VIP treatment in a Serbian special economic zone

By bne IntelliNews June 16, 2014

Ben Aris in Dubai -



You can expect VIP treatment in northern Serbia as an investor. That doesn't stand for a "Very Important Person", but the Vojvodina Investment Promotion agency, which helps attract investors to a region in the northern half of the country.

Investment promotion agencies have become all the rage across Emerging Europe, and Serbia is the latest country to get into the game. Established in 2004, VIP looks to bring investors to a special economic zone that surrounds Novi Sad, Serbia's second most important city located in Vojvodina – an autonomous province within the country that has its own budget and has a lot of power in setting its own regulations.

"VIP was set up to attract foreign direct investment. We offer opportunities in agriculture, automotive parts manufacturing, which is very strong, ICT, electronic components manufacturing in general, and metal construction," Emilija Stefanovic, head of the Regents investment promotion agency, told bne recently on the edges of the Dubai International Investment Forum. "And most recently we are starting to invest in renewables."

The region has already attracted a fair amount of attention, largely because it offers cheap wages for a relatively high skilled labour force that is not very far away from the rest of Europe. Some 20 foreign companies have already sunk $320m into just the automotive sector. The temperate climate and fertile soils have also attracted significant investment into agriculture: Nestle, Coca-Cola, Pepsi, Carlsberg and Heineken have all set up operations in the region. All in all, around 50 foreign companies have invested a total of $2bn in the Vojvodina region. "We offer a great combination of cost versus quality. If you ask people why they have come, they also say they like being in Central Europe and that it is an advantage not to work in the EU," claims Stefanovic.

Serbia stands at a nexus between Western Europe, the Middle East and Northern Europe. Also as a Slavic country, it enjoys a free trade agreement with its old friend Russia that makes VIP a good location for manufacturers exporting to the vast Russian market, but at the same time it enjoys a preferential trade agreement with the EU. "The free trade agreement with Russia makes us different, as there are only four other countries [not in the Russian-led Customs Union] that have the same deal," said Stefanovic.

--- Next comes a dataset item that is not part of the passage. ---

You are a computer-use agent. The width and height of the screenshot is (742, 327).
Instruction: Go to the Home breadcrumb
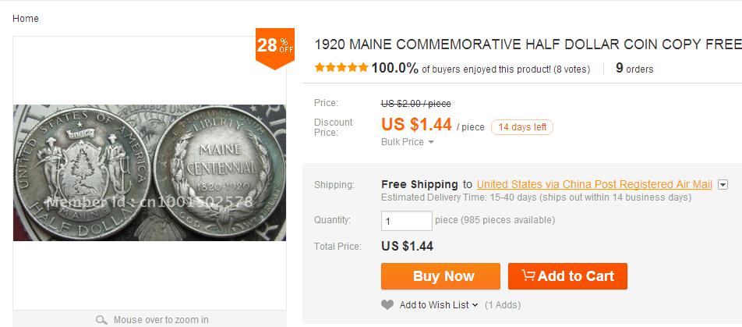[26, 19]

So far, the main exports from the region are agricultural products – things like fruits, grain, and vegetable oil. However the automotive and engineering sectors are growing fast and Serbia is becoming a just-in-time/just-in sequence supplier to companies like Bosch and Siemens.

Although Stefanovic is not keen to emphasis it, the biggest appeal is being able to find qualified workers in Europe that cost between €373-611 a month. "There's a high level of education. Novi Sad has the second biggest university in the country that is producing more than 50,000 students a year. And we enjoy a traditionally good education system," said Stefanovic, adding that the university has built ties with local industry in order to produce qualified workers for the factories.

The financial conditions are also appealing: corporate tax and income tax are both only 15% one of the lowest tax rates in Europe.

And finally transport links with the rest of Europe are good. There are motorways north and south and new roads of those being built to further integrate Serbia into the region. Western Europe, Turkey and Greece are all within easy striking distance.